Assessment of the predictive value of non invasive markers for prediction of portal vein thrombosis in cirrhotic patients
Abstract
Portal vein occlusion by thrombosis typically occurs in cirrhotic patients. The aim of this study is to assessment of the predictive value of non invasive markers for prediction of portal vein thrombosis in cirrhotic patients.
Materials and Methods: This study was cross-sectional study and the target population included all cirrhotic patients admitted to the gastrointestinal ward (or with a history of hospitalization in this ward) and all cirrhotic patients referred to the gastrointestinal clinic of Imam Reza Hospital in 2020. The sample size in this study was 126 people. The sampling method in this study was available. The course of liver function tests was recorded from the time of diagnosis of cirrhosis to the development of portal vein thrombosis. Finally, subjects were divided into two groups: cirrhotic subjects with portal vein thrombosis and cirrhotic subjects without portal vein thrombosis. These non-invasive markers obtained from patients' blood samples (INR, PT, PTT, Platelet, and Albumin) were recorded and then compared and analyzed between cirrhotic patients with portal vein thrombosis and cirrhotic patients without portal vein thrombosis to determine the predictive value of portal vein thrombosis.

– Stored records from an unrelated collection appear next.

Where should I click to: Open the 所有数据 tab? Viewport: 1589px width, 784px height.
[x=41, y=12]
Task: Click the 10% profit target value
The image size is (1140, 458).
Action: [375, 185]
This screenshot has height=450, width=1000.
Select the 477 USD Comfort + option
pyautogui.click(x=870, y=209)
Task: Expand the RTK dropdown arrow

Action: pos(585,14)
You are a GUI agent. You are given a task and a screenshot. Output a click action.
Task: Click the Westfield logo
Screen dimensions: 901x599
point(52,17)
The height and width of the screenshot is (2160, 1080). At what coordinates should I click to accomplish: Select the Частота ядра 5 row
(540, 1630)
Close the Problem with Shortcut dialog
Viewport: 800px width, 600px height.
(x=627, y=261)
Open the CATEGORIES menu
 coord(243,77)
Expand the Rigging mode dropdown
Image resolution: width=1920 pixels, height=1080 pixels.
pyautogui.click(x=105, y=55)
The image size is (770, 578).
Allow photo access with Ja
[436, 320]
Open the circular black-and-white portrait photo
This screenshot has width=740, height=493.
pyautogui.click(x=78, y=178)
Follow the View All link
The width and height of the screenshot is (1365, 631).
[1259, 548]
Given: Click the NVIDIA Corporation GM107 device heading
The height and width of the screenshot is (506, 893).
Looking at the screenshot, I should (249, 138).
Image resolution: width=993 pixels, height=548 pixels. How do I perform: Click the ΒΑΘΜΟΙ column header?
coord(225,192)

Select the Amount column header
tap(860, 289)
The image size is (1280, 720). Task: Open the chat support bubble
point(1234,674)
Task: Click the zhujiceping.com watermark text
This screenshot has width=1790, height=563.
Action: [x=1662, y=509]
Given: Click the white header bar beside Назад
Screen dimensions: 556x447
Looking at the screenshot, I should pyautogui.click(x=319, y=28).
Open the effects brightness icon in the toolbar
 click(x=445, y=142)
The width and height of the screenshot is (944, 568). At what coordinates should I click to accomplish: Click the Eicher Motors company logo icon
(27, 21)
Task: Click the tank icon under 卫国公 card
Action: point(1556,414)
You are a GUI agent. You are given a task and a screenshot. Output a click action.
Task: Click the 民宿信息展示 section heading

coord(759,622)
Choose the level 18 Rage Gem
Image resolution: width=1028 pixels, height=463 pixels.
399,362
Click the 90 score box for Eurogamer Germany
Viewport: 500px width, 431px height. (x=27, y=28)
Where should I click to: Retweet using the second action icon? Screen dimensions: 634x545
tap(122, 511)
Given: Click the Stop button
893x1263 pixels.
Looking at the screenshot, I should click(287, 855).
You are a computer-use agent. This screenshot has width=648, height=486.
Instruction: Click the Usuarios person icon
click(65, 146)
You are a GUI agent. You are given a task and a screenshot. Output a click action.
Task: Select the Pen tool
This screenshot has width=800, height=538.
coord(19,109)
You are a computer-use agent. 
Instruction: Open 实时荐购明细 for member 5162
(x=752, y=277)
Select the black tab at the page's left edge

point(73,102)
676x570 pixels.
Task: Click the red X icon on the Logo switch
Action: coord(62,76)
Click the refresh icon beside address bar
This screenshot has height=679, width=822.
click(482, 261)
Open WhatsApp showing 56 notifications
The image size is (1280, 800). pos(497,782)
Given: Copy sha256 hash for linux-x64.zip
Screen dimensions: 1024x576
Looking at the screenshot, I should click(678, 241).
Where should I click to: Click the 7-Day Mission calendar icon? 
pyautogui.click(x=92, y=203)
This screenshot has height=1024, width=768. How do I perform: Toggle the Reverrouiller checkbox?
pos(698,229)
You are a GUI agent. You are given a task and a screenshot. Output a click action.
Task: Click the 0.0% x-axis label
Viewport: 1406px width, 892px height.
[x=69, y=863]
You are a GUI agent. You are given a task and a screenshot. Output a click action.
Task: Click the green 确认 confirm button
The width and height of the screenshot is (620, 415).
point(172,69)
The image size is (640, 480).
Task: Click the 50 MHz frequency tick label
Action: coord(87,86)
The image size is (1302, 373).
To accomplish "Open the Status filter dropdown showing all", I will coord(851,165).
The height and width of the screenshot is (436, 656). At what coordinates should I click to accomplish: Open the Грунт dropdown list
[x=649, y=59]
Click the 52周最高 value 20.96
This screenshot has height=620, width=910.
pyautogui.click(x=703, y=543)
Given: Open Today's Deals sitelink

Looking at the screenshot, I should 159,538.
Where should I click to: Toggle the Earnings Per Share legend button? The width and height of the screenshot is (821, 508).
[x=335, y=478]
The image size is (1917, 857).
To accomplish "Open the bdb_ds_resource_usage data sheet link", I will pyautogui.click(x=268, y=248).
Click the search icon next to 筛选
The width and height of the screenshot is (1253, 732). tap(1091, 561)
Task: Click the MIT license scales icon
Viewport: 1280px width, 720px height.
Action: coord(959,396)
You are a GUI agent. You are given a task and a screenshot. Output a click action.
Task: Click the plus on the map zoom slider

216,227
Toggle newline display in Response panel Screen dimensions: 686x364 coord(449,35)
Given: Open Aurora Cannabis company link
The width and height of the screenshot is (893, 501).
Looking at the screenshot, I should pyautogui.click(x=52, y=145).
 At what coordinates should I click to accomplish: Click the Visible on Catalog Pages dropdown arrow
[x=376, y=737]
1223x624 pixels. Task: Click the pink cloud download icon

Results: In this study, the mean (standard deviation) of age in the two groups of cirrhotic patients with portal vein thrombosis and cirrhotic patients without portal vein thrombosis were 58.82 (±15.8) and 58.13 (±12.3) years, respectively. In this study, among the variables of age and sex and ultrasound result, only recanalization in the group of cirrhotic patients with portal vein thrombosis was significantly higher than the group of cirrhotic patients without portal vein thrombosis (P-value <0.001). Also, among blood factors, the variables of PLT (P-value = 0.003) and INR (P-value = 0.035) in the group of cirrhotic patients without portal vein thrombosis were significantly higher than the group of cirrhotic patients with portal vein thrombosis; On the other hand, the variable of Albumin in the group of cirrhotic patients with portal vein thrombosis was significantly higher than the group of cirrhotic patients without portal vein thrombosis (P-value = 0.001). Among the blood factors in predicting the formation of portal vein thrombosis in cirrhotic patients, the variables of Albumin (P-value = 0.001), PT (P-value = 0.001) and INR (P-value = 0.023) significantly had the highest predictive power of portal vein thrombosis, respectively. The optimal cut-off point of PT variable in predicting the formation of portal vein thrombosis in cirrhotic patients was 17.35, which sensitivity and specificity at this cut-off point was 68% and 67%, respectively, and the Yuden index was 0.35. Also, the optimal cut-off point of INR variable in predicting the formation of portal vein thrombosis in cirrhotic patients was 1.52, which sensitivity and specificity at this cut-off point was 62% and 56%, respectively, and the Yuden index was 0.18. The optimal cut-off point of Albumin variable in predicting the formation of portal vein thrombosis in cirrhotic patients was 3.45, which sensitivity and specificity at this cut-off point was 84% and 54%, respectively, and the Yuden index was 0.38.